Kike's Vlog Ch 2: Coffee Cupping and Exploring Tastify
Kike descends once again from the heavens and humbles us by shedding light on the eternal question: what even is a Q Grader, is coffee cupping a spa treatment or something else, and how he uses the Tastify app to consistently and beautifully convey each of our distinct coffee varieties' flavours, aromas & fragrances.
Following on from Kike's Vlog Chapter 1 where he talks us through his approach to developing the perfect coffee roasting profile, Chapter 2 delves into the intricacies of actually describing how a coffee may taste and smell.
It's not for the faint of heart though. Just as a sommelier is to wine, or a Scotsman is to whisky, Licensed Q Graders (of which there are only about 3,500 worldwide) are a rigorously trained, jacked-on-caffeine elite group of noisy coffee slurpers. Certified by the Specialty Coffee Association, every Q Grader can with pin-point accuracy taste, describe and communicate any particular coffee -- regardless of whoever conducted the tasting. As a sort of 'universal language' of flavour, it's a great way of consistently being able to classify coffee.
Tastify takes standardising flavour descriptors one step further, and is a great tool for being able to intelligently categorise, and re-communiate the description of a coffee's aroma, fragrance and taste.
We at Bonaverde are pretty excited to say goodbye to paper-based scoring forms so as to evaluate and store our speciality coffees -- we are working towards implementing Tastify flavour wheels very soon in our own coffee marketplace online -- so watch this space!
A Quick Coffee Cupping Approach:
Whilst SCA already provides an exhaustive protocol, below is a quick overview of Kike's coffee cupping methodology before updating Tastify:
- Kike conducts his cupping about 40mins after roasting in a Bonaverde Berlin coffee roaster (no sooner than 30mins, no later than 4hrs -- but waits for them to drop to room temperature)
- Using a calibrated digital scale, he weighs 11g of each coffee variety he wishes to evaluate (equating to a ratio of 55g coffee per Litre of water at a later stage). It's best to have at least five samples of each coffee variety to ensure uniformity.
- Coarse grind the coffee
TEST 1: FRAGRANCE
Smell the freshly ground coffee sample to detect the coffee fragrance. For Kike he finds he garners most of the coffee's identifiable traits during this process.
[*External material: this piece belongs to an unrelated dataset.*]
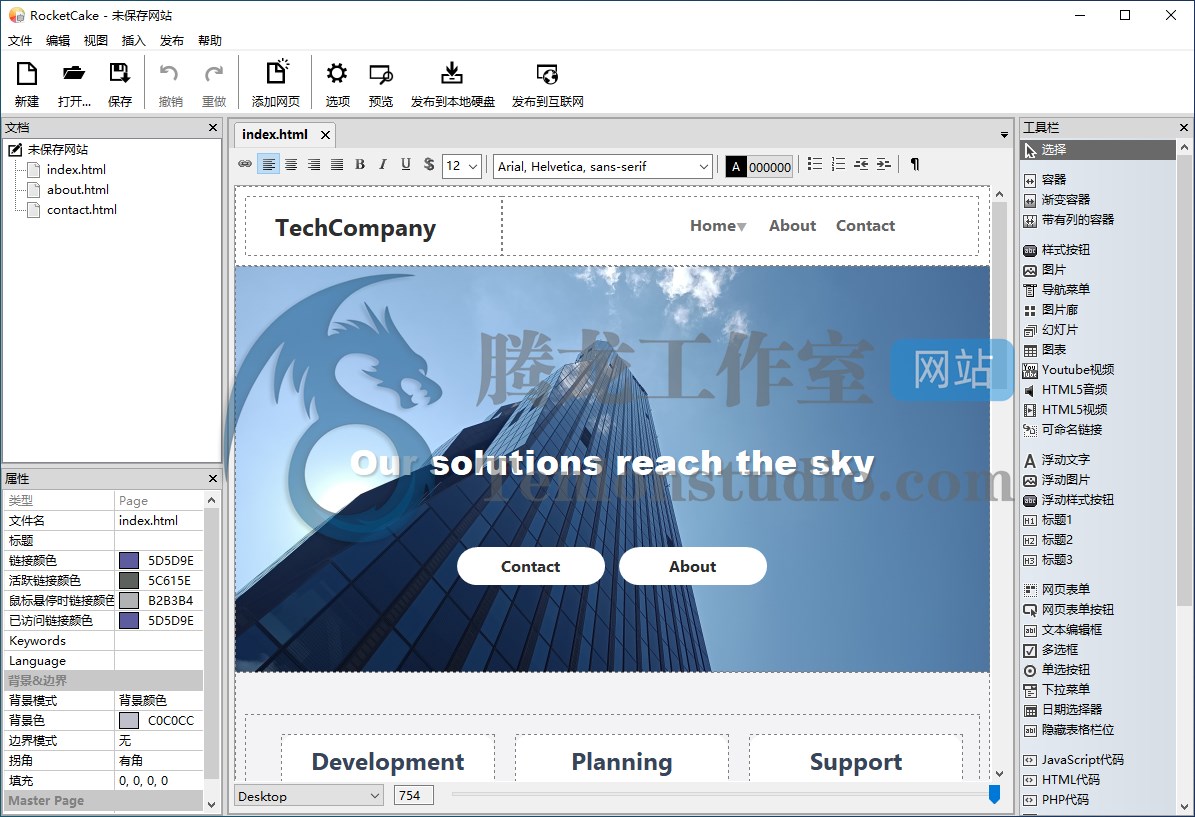The width and height of the screenshot is (1195, 817).
Task: Click the About link in the navigation
Action: click(x=792, y=226)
- No later than 15mins after grinding, pour hot water 92-94C over the ground coffee. DO NOT disturb the grind's "crust" whilst it steeps for about 3-5minutes!
TEST 2: AROMA
After 3mins, gently break the coffee "crust" by stirring three times, and smell the aroma as you do so. Kike looks for any change or development from his first fragrance test, and notes these accordingly.
TEST 3: TASTE
Using a regularly cleansed tasting spoon, slurp that coffee like there's no tomorrow. The key is to draw air and coffee over the palate so as to detect as many subtle nuances as possible. If you think it sounds like gratuitous noodle-gobbling in a ramen house, you're doing it right!
Kike specifically looks for a holistic relation between flavour, aftertaste, acidity and body.
TEST 4: FINAL NOTES
As the coffee continues to cool, Kike periodically re-tastes the coffee and considers its sweetness, uniformity, and cleanliness -- it is worth noting, these traits are eerily mirrored both emotionally and physically in this hero amongst men.
TEST 5: The Score aka BECOME A Q GRADER ALREADY
This is what truly defines a Q Grader -- being able to cut the chaff from the wheat: distinguishing sub-par, from great, to truly outstanding coffees. Anything scored in excess of 80/100 points on the Total Quality Score Evaluation is classified as Speciality Grade coffee.